▶ **Text segment**:

-------

By Derek Newton
Reposted from Forbes, with permission.
Jim Ridolfo at the University of Kentucky and William Hart-Davidson at Michigan State University have found that more than 100 websites of American colleges have been hacked or otherwise compromised by essay mills, the contract cheating providers that improperly sell academic work to students.
What they uncovered was a coordinated, planned pattern of hacking, information manipulation and other attacks by dark academic cheating companies that embedded their materials in top-level domains at schools of every variety including: Florida State University Law School, Clemson University, Penn State, MIT, Columbia, Purdue University of Nebraska Lincoln, and UCLA. A complete list of schools, with a map is in their research report.
To find the violations and breaches, Hart-Davidson and Ridolfo took website addresses of 14 known essay mills and searched university sites for content or code related to those addresses. Over a period of just a few weeks in November and December, they found more than 100 university websites had been compromised by those dozen or so actors in ways they describe as, “systematic and illegal, and having direct implications for writing programs and universities.”

-------

▶ **Questions to answer**:
1. In the article about essay mills compromising college websites, how many known essay mills' website addresses did the researchers use in their search?
2. Continue the article about essay mills compromising college websites, starting after its last sentence.

▶ **Data supplied**:
-------

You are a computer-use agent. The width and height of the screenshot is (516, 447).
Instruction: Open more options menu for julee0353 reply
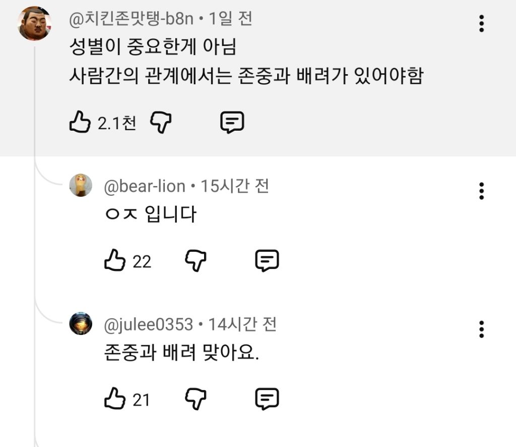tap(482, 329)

-------

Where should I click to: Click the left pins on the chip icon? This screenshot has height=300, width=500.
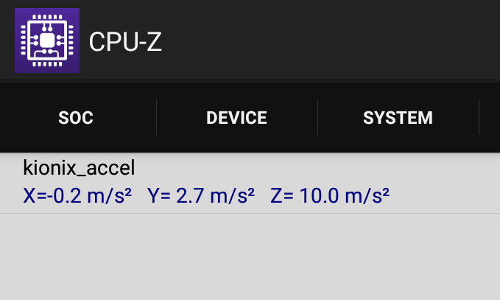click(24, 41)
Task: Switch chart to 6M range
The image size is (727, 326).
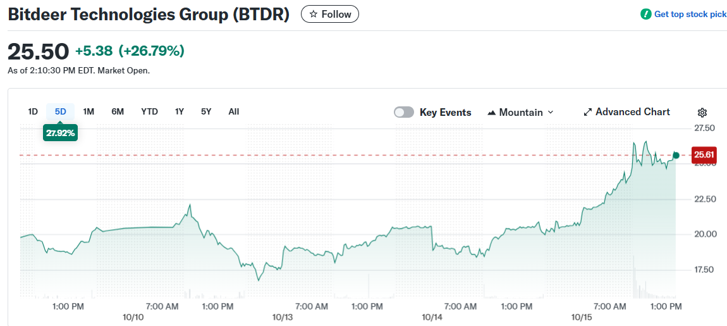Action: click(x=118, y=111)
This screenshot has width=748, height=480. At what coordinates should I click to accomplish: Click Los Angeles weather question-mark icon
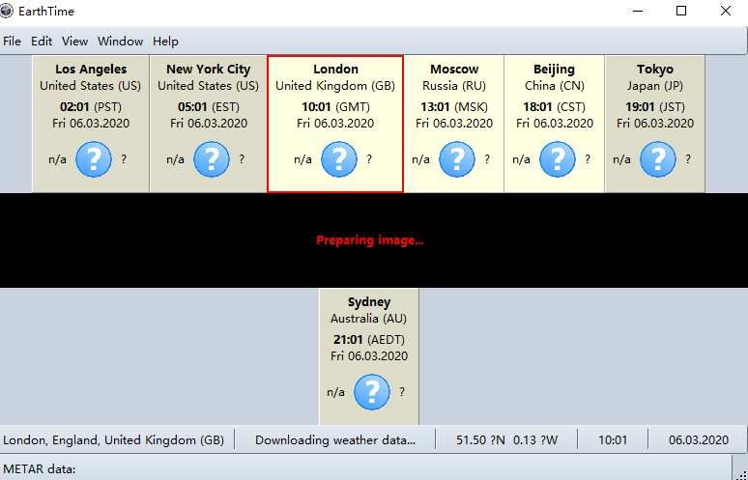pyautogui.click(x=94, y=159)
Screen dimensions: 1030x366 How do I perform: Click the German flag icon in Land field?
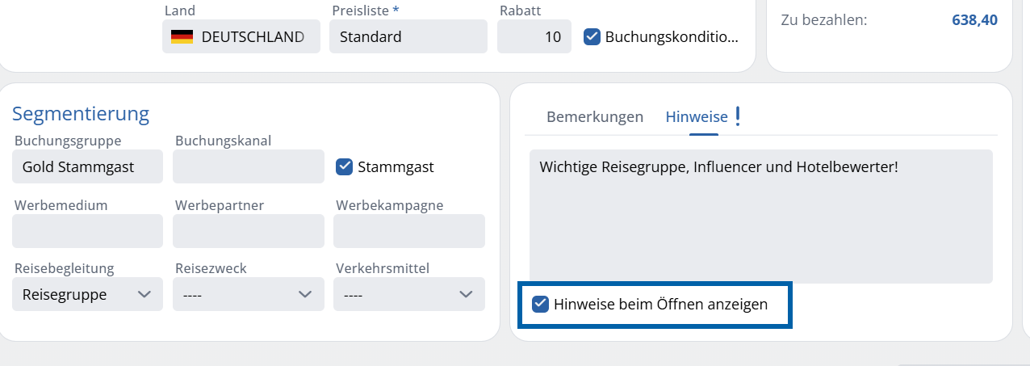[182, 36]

-------

▶ **Answers to the exercise**:
1. 14

2.
“There is actionable data here today,” Hart-Davidson said. “These illicit services are standing in the way of students getting where they need to go.”
The researchers say that, in addition to directly reaching students seeking academic support, hacking university domains assists the essay mills in gaming their search engine optimization and amplifying and sharing their messages with the fragrance of credibility stolen from the universities. Hart-Davidson described the process as “laundering a bad [web address] through a good one.”
“If you Google something like essay help and Stanford,” Ridolfo said, “you’ll get school content injected by essay mills or find pages that redirect you to their services.”
Some essay selling services have even been so bold as to embed live chat features in university sites. If you go to a university resource page seeking help and click the “chat” feature, you’re connected with paid cheating sites.
In another example, a resource page for students with dyslexia at the University of Michigan was infected with predatory information, a “compromised recomposition,” according to the research. Then that page was shared on Facebook and re-shared by other institutions and dyslexia support centers as if it were legitimate.
The research also found examples of embedded cheating site information in lists of official scholarships and as advertisements for essay contests offering cash prizes — a tactic the duo described as potentially “harvesting” academic content such as original writing or student information.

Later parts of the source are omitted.